### What you are asked to do
Please leave out pictures and print exactly the lines from the one that has "Given: Open the Version control menu" through the last line of the material below.

### Record extracts
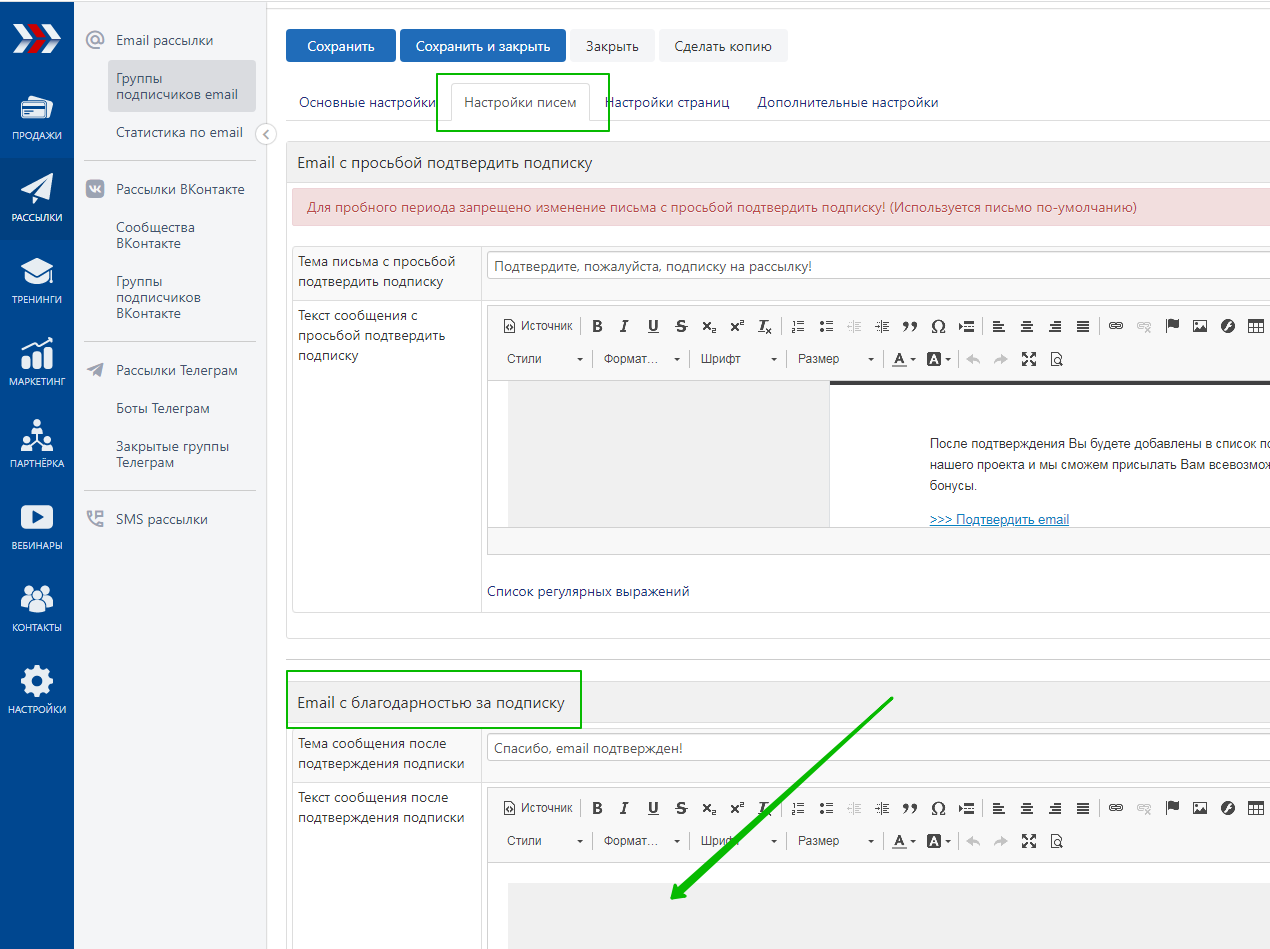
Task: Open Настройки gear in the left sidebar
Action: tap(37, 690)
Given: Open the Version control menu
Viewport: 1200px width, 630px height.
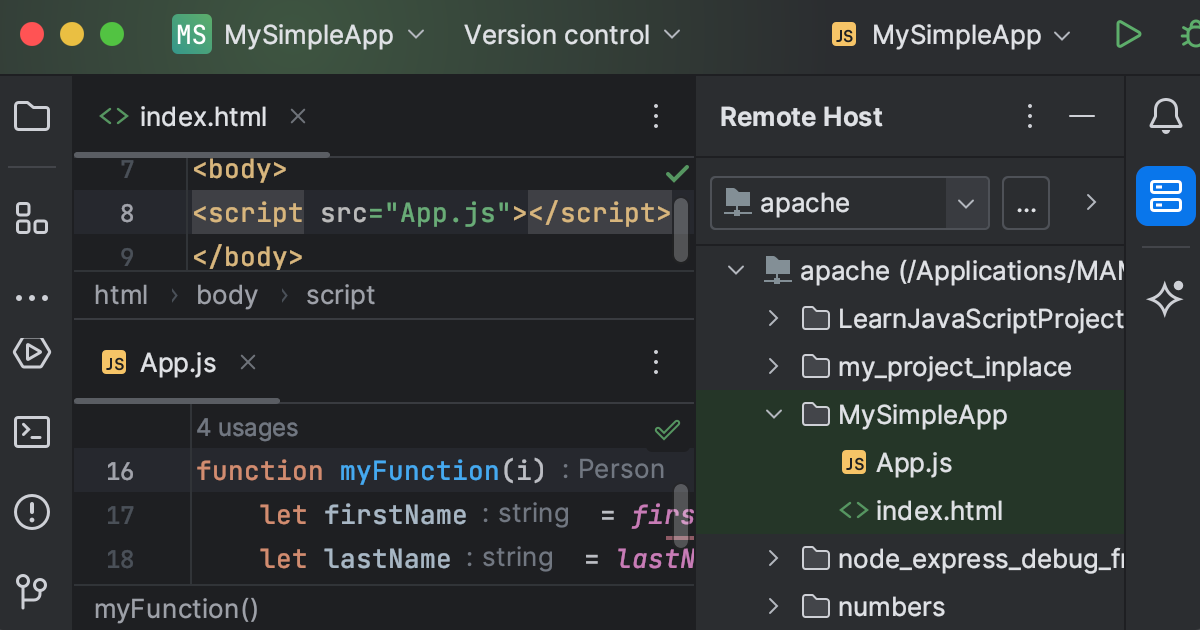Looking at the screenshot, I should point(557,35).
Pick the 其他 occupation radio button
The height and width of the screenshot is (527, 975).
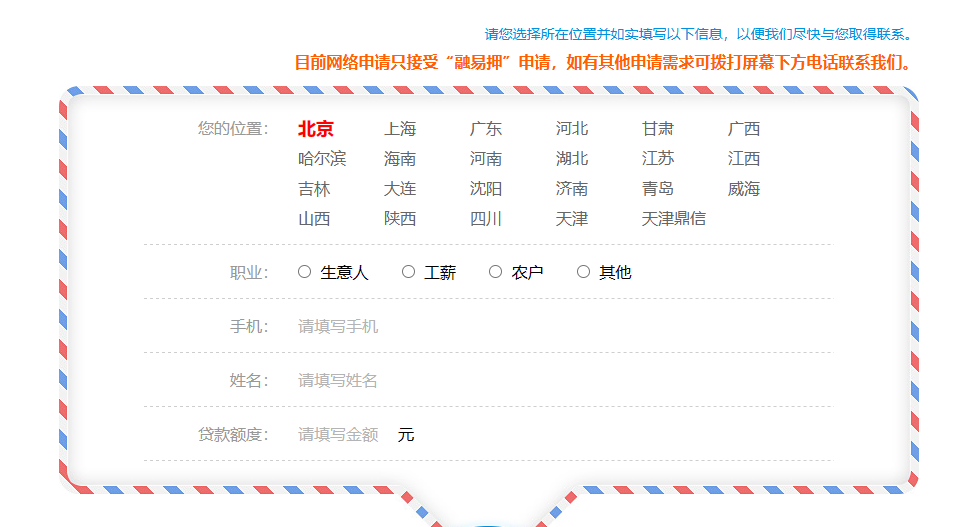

### Response to this exercise
Given: Open the Version control menu
Viewport: 1200px width, 630px height.
Looking at the screenshot, I should point(557,35).
Pick the 其他 occupation radio button
The height and width of the screenshot is (527, 975).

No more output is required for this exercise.